(Data shown Opens)

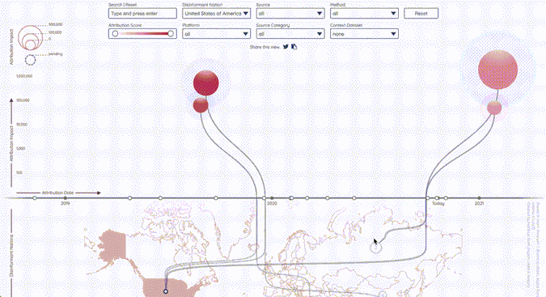Click the United States origin node on map
This screenshot has width=546, height=297.
click(166, 291)
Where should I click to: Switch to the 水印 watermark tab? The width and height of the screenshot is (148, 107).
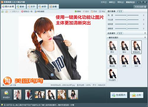point(43,7)

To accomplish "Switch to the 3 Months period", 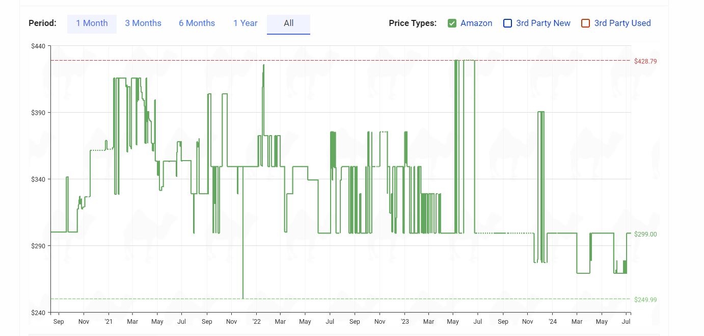I will point(143,23).
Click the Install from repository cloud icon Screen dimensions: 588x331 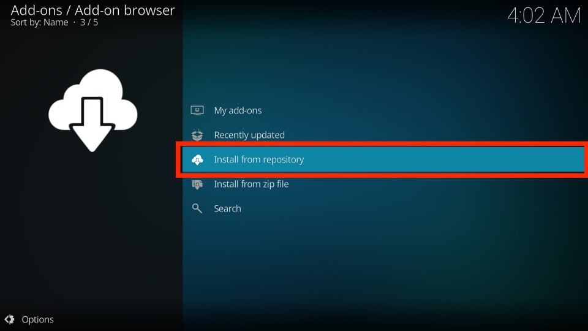tap(197, 159)
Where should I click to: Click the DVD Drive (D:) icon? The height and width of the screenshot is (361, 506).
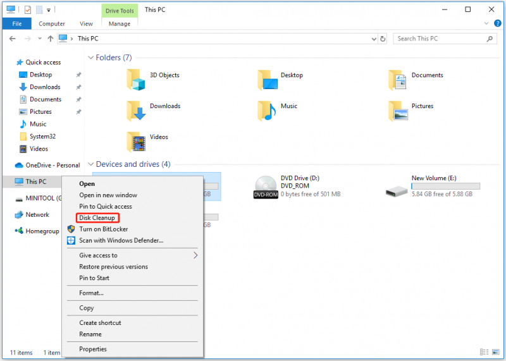(266, 187)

(Data shown Closes)

# Your assignment
Each line from the one containing "Where should I click to: Click" through the last line above should be retyped exactly, and no other line. Any picture is to be left out.

# Exercise output
Where should I click to: Click the DVD Drive (D:) icon? The height and width of the screenshot is (361, 506).
(266, 187)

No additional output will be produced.